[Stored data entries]
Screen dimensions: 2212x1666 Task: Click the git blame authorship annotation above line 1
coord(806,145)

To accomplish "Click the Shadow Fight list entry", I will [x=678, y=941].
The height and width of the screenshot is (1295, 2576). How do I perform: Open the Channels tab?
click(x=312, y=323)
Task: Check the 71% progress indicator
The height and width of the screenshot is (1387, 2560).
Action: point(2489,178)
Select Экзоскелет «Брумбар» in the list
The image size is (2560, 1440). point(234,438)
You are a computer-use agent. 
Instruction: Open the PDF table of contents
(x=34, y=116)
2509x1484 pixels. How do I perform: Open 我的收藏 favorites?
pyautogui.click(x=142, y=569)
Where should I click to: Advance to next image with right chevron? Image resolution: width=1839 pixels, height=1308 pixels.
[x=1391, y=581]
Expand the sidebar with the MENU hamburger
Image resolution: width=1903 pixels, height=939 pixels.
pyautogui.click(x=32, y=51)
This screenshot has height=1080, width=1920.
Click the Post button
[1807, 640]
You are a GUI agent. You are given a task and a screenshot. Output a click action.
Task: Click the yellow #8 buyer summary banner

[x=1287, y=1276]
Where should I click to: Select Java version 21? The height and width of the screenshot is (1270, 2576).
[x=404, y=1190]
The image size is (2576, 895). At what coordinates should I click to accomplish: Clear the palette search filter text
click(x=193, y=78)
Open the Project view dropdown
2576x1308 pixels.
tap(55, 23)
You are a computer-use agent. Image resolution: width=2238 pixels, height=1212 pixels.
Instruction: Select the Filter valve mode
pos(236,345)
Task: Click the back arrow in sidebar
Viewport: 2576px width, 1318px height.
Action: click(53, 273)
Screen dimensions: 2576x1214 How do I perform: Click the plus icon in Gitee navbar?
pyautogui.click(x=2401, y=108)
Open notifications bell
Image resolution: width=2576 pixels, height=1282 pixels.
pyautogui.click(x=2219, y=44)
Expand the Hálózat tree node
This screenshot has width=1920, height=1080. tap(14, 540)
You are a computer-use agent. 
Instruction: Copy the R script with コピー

*Required action:* Go through the data and show each line that holds "agent".

*Result:*
You are a computer-use agent. 
You are a GUI agent. You are given a task and a screenshot. Output a click action.
You are a computer-use agent. Image resolution: width=2238 pixels, height=1212 pixels.
You are a computer-use agent. 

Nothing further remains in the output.